4.2.1 About the Exploratory Data Analysis Methods

OML4Py provides methods that enable you to perform exploratory data analysis.

The following table lists methods of OML4Py data type classes with which you can perform common statistical operations and indicates whether the class supports the method.

Table 4-2 Data Exploration Methods Supported by Data Type Classes

Method Description oml.Boolean oml.Bytes oml.Float oml.String oml.DataFrame oml.Datetime oml.Timedelta oml.Timezone oml.Integer
corr

Computes pairwise correlation between all columns in an oml.DataFrame where possible, given the type of coefficient.

No No No No Yes No No No No
count

Computes the number of elements that are not NULL in the series data object or in each column of an oml.DataFrame.

Yes Yes Yes Yes Yes Yes Yes Yes Yes
crosstab

Computes a cross-tabulation of two or more columns in an oml.DataFrame.

No No No No Yes No No No No
cumsum

Computes the cumulative sum after an oml.Float series data object is sorted, or of each float or Boolean column after an oml.DataFrame object is sorted.

No No Yes No Yes No No No Yes
describe

Computes descriptive statistics that summarize the central tendency, dispersion, and shape of an oml series data distribution, or of each column in an oml.DataFrame.

Yes Yes Yes Yes Yes Yes Yes Yes Yes
kurtosis

Computes the kurtosis of the values in an oml.Float series data object, or for each float column in an oml.DataFrame.

No No Yes No Yes No No No Yes
max

Returns the maximum value in a series data object or in each column in an oml.DataFrame.
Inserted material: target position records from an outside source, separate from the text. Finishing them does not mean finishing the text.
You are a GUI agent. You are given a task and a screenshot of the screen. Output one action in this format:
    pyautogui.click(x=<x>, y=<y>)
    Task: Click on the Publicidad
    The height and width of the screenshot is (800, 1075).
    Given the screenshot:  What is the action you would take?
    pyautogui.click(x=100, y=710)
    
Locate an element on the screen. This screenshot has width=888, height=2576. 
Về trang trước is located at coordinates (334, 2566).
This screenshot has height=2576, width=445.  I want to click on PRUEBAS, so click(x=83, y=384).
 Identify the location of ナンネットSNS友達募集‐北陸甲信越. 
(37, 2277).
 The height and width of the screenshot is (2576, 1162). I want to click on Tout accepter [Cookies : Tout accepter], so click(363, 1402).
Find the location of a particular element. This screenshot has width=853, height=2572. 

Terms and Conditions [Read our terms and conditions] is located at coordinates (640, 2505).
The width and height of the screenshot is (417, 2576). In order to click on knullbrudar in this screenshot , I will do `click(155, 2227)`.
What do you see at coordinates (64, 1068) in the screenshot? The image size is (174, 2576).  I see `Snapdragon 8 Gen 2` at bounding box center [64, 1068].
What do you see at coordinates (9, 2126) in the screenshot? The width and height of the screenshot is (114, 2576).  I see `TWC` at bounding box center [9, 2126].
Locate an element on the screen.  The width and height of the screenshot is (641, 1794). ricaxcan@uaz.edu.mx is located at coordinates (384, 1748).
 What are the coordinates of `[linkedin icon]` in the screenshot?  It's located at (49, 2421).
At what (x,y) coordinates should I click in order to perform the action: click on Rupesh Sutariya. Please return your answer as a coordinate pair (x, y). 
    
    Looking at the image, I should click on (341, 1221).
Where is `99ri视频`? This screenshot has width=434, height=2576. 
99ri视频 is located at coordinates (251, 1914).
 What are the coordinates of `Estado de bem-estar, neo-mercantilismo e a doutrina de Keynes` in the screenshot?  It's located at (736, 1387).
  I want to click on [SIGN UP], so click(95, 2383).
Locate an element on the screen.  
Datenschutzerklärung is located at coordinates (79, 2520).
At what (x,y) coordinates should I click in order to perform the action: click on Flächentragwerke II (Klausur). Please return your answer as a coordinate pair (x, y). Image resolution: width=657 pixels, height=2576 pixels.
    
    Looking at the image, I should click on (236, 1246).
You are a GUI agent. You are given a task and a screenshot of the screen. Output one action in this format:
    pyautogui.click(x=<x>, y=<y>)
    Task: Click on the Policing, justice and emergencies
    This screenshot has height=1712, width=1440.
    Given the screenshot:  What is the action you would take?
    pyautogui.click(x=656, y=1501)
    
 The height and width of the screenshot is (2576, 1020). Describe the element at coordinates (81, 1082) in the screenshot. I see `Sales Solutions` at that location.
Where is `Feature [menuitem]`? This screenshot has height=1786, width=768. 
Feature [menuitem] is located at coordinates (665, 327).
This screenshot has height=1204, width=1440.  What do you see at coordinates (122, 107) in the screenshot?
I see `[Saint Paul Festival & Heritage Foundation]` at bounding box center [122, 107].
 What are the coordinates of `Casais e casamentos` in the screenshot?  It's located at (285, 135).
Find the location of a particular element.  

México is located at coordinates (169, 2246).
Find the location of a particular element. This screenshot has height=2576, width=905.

Yes Yes Yes Yes Yes Yes Yes Yes Yes
mean

Computes the mean of the values in an oml.Float series object, or for each float or Boolean column in an oml.DataFrame.

No No Yes No Yes No No No Yes
median

Computes the median of the values in an oml.Float series object, or for each float column in an oml.DataFrame.

No No Yes No Yes No No No Yes
min

Returns the minimum value in a series data object or of each column in an oml.DataFrame.

Yes Yes Yes Yes Yes Yes Yes Yes Yes
nunique

Computes the number of unique values in a series data object or in each column of an oml.DataFrame.

Yes Yes Yes Yes Yes Yes Yes Yes Yes
pivot_table

Converts an oml.DataFrame to a spreadsheet-style pivot table.

No No No No Yes No No No No
sort_values

Sorts the values in a series data object or sorts the rows in an oml.DataFrame.

Yes Yes Yes Yes Yes Yes Yes Yes Yes
skew

Computes the skewness of the values in an oml.Float data series object or of each float column in an oml.DataFrame.

No No Yes No Yes No No No Yes
std

Computes the standard deviation of the values in an oml.Float data series object or in each float or Boolean column in an oml.DataFrame.

No No Yes No Yes No No No Yes
sum

Computes the sum of the values in an oml.Float data series object or of each float or Boolean column in an oml.DataFrame.

No No Yes No Yes No No No Yes